**Your goal**
Using the listing below, give the number of lines where "gallery" appears, and nothing else.

**Records for this exercise**
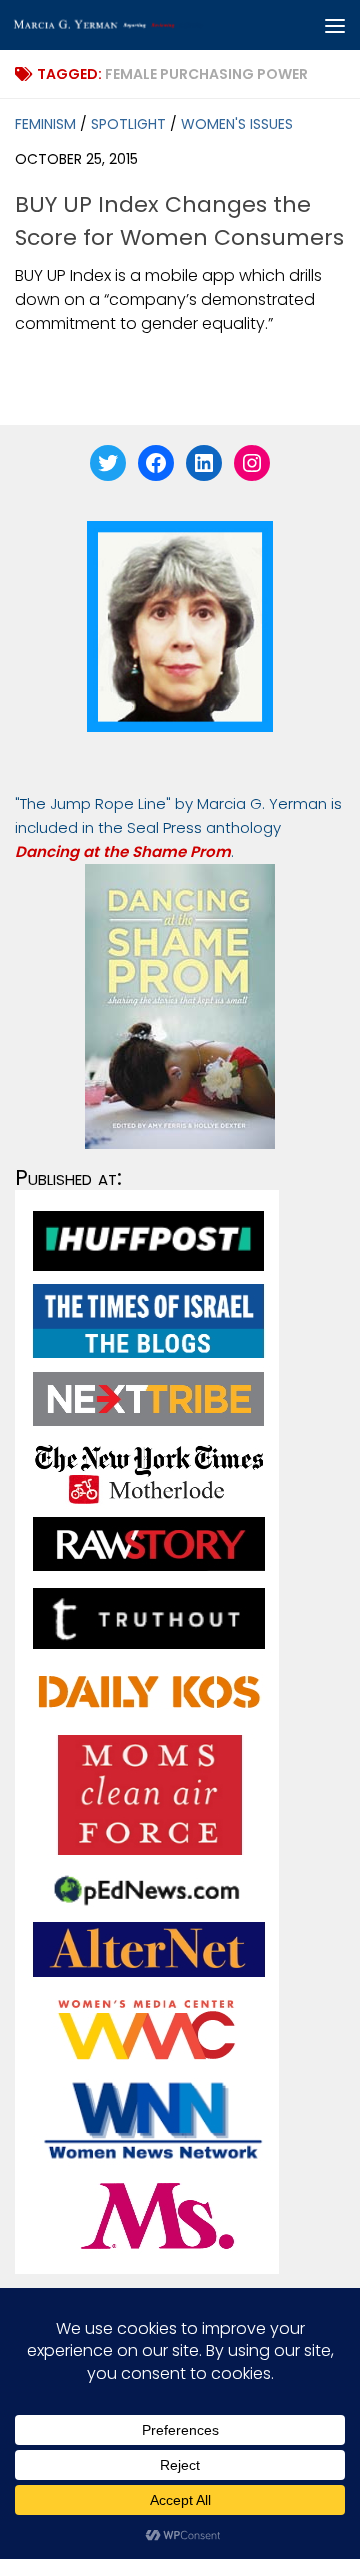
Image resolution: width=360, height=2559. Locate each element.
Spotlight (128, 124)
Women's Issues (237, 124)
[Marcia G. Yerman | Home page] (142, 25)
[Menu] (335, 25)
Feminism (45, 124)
...
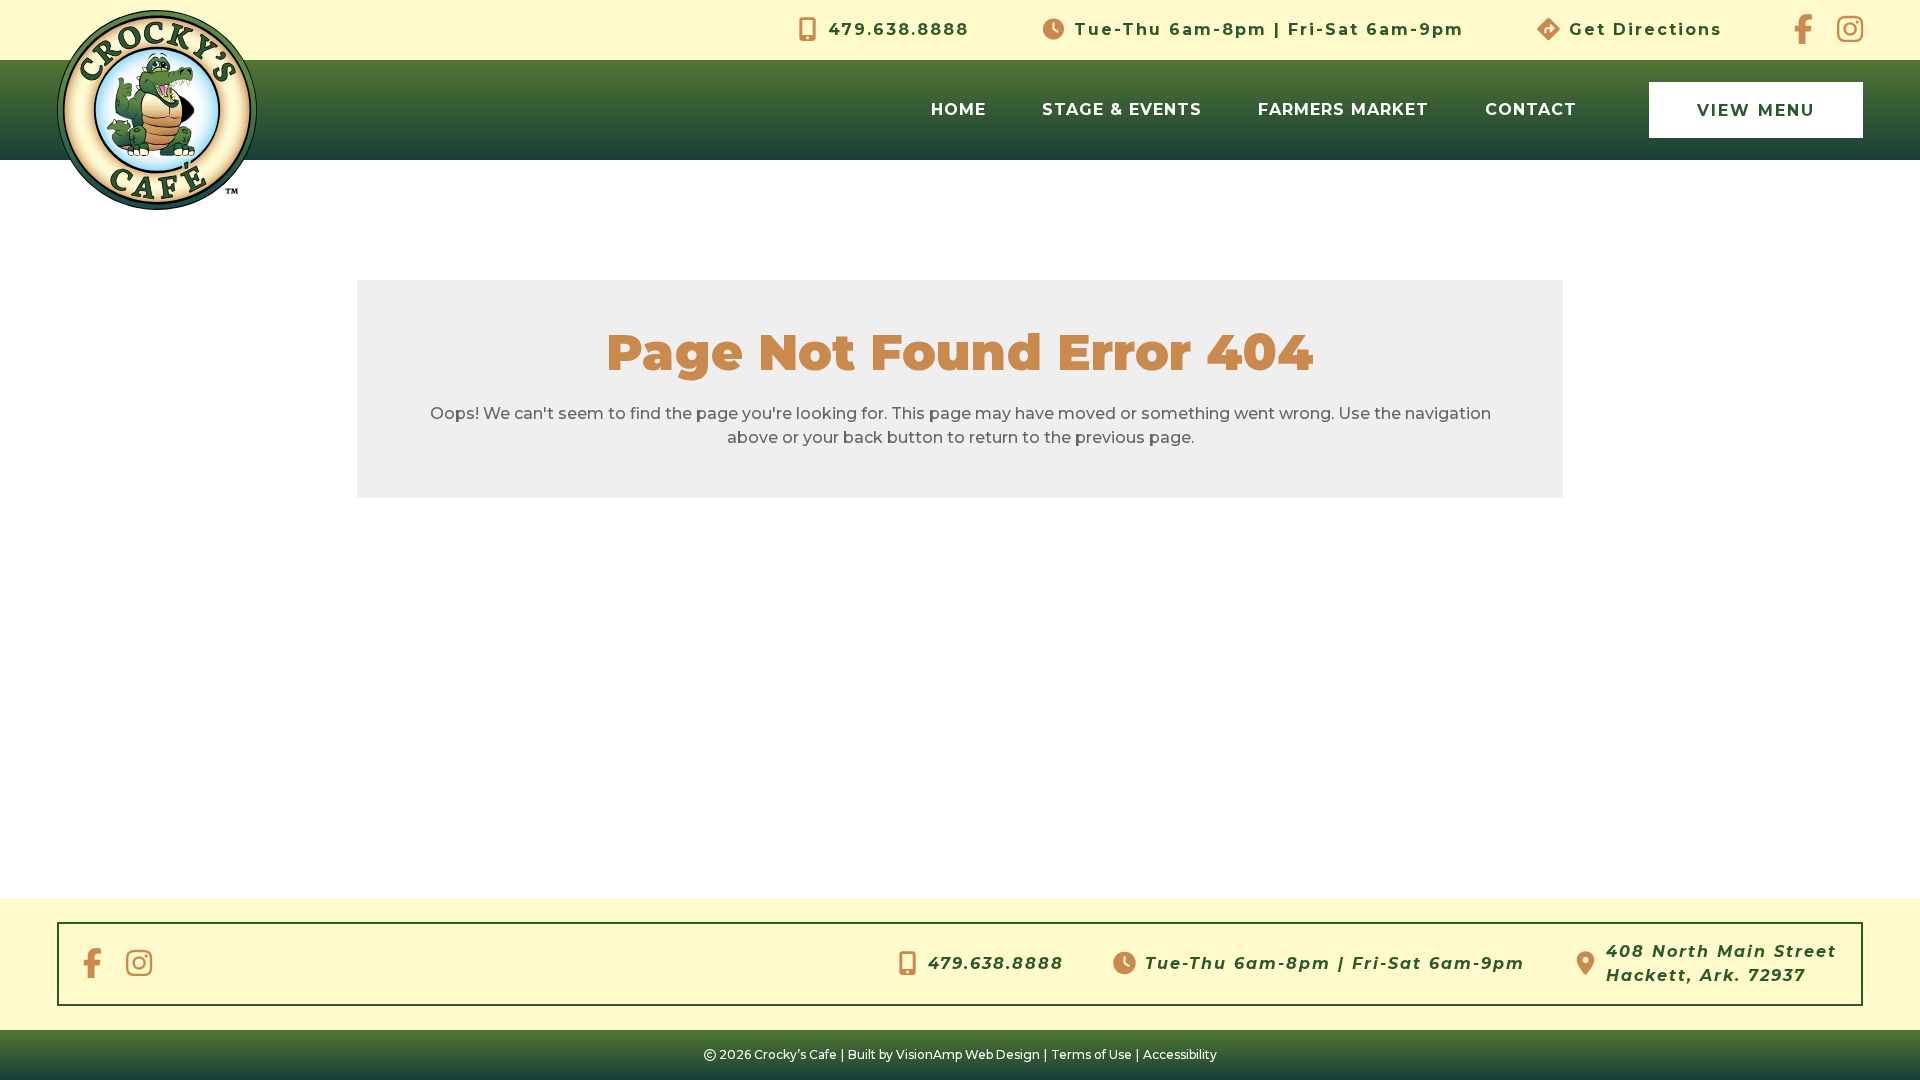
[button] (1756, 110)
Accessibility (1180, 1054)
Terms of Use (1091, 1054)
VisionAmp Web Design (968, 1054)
* * *
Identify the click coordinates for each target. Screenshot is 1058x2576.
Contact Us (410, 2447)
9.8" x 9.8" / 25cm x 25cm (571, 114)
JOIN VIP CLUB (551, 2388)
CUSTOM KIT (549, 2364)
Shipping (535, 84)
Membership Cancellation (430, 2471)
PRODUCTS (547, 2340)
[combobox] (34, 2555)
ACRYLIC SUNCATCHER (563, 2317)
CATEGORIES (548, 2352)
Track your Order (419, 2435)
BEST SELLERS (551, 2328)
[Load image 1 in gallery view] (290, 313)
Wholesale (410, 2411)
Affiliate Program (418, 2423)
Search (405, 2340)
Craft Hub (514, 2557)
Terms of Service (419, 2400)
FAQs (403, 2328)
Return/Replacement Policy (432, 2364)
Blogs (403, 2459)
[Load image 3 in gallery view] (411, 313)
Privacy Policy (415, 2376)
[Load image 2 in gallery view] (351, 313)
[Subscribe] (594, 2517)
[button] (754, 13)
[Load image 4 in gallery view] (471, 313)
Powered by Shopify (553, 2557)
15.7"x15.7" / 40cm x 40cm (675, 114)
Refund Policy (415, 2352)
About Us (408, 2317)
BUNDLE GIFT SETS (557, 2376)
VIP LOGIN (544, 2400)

**Finished exercise**
4